Usulan amandemen konstitusi sedang diperdebatkan dengan hangat di Facebook, di mana beberapa poster mengatakan bahwa amandemen tersebut tidak sesuai dengan prinsip-prinsip demokrasi.
“Vanuatu memiliki sistem pemerintahan yang demokratis, tetapi ketika referendum berfokus pada penghapusan hak konstitusional seorang anggota Parlemen, apakah kita masih berada di negara demokrasi?” kata seorang pengguna bernama Peserta Anonim di grup Facebook Yumi Tok Tok Stret.
Napuat mengatakan bahwa banyak informasi yang tersebar di media sosial tidak secara akurat mencerminkan ruang lingkup amandemen, yang hanya berlaku untuk tindakan anggota Parlemen dan bukan masyarakat luas.
Ia juga mengatakan bahwa referendum ini memiliki keterbatasan dalam menangani korupsi pemerintah, namun peran penting dalam bidang tersebut harus dimainkan oleh polisi, pengadilan dan Kantor Ombudsman, yang menyelidiki pengaduan mengenai lembaga-lembaga pemerintah.
Perdana Menteri Vanuatu, Charlot Salwai, pada awal bulan ini mendesak masyarakat untuk berpartisipasi dalam referendum tersebut dan mengatakan bahwa ada kebutuhan besar untuk membentuk masa depan demokrasi di negaranya.
Menteri Dalam Negeri Johnny Koanapo Rasou telah menjanjikan penjangkauan yang komprehensif tentang referendum kepada setiap warga negara Vanuatu, termasuk mereka yang berada di luar negeri seperti Kaledonia Baru, Australia dan Selandia Baru, sehingga semua pemilih mendapatkan informasi yang tepat.
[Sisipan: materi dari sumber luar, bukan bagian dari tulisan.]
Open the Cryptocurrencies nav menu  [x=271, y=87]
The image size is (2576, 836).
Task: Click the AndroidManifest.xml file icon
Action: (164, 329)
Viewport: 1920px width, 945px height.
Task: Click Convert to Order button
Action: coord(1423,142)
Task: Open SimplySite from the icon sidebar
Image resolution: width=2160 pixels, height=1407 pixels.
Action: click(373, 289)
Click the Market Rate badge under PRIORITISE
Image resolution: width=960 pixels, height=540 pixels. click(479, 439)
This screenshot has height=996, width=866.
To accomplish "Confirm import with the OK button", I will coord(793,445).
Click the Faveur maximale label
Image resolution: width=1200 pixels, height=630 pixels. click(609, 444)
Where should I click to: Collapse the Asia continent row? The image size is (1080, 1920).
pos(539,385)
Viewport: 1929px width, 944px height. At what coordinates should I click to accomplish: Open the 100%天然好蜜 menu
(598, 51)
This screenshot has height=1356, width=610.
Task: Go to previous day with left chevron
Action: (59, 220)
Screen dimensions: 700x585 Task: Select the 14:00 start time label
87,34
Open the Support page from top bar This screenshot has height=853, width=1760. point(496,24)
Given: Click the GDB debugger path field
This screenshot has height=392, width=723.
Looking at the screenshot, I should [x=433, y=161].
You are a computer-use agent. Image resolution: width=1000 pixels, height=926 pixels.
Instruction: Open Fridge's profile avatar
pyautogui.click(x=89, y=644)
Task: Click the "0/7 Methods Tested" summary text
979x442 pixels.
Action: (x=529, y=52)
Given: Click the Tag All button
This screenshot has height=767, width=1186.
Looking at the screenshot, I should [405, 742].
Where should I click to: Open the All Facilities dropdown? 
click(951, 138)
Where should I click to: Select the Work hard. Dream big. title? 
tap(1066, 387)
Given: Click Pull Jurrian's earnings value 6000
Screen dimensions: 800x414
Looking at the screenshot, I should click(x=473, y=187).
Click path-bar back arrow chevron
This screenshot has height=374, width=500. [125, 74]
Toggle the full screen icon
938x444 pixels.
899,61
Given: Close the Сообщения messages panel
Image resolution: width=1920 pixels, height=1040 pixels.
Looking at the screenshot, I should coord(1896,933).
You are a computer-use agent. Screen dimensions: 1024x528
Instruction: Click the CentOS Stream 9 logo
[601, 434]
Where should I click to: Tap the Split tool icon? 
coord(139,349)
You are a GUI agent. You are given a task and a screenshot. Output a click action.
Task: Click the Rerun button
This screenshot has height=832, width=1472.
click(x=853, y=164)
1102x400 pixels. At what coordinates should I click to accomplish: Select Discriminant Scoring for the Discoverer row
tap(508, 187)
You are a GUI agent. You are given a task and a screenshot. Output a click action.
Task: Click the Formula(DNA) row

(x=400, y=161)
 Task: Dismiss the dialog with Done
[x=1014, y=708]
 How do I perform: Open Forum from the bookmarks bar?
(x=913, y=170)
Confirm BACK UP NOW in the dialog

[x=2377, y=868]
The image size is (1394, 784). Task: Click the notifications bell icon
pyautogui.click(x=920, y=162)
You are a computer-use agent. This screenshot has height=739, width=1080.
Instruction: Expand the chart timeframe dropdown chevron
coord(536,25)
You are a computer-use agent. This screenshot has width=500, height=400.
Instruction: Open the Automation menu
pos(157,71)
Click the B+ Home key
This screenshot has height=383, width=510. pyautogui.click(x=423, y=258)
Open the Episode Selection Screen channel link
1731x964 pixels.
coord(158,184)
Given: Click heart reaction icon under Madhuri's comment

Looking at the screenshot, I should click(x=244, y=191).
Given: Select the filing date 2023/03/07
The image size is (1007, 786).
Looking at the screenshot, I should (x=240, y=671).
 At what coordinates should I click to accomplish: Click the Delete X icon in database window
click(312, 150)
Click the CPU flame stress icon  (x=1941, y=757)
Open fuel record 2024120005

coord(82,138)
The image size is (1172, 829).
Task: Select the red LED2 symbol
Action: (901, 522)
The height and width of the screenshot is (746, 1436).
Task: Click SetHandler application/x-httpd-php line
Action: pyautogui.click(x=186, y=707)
Albert Iauma, salah satu dari ribuan pria dan wanita Vanuatu yang dipekerjakan sebagai pekerja musiman di Australia, mengatakan bahwa ia akan memilih “ya” dalam referendum jika diberi kesempatan.
Para politisi Vanuatu seharusnya berfokus pada isu-isu yang lebih penting daripada berpindah-pindah partai, termasuk tantangan yang dihadapi oleh para pekerja musiman, katanya. “Para pemimpin harus memprioritaskan masalah-masalah substansial daripada menginvestasikan waktu dan uang untuk menangani ketidakstabilan politik. Saya tidak sabar untuk memberikan suara saya,” kata Iauma.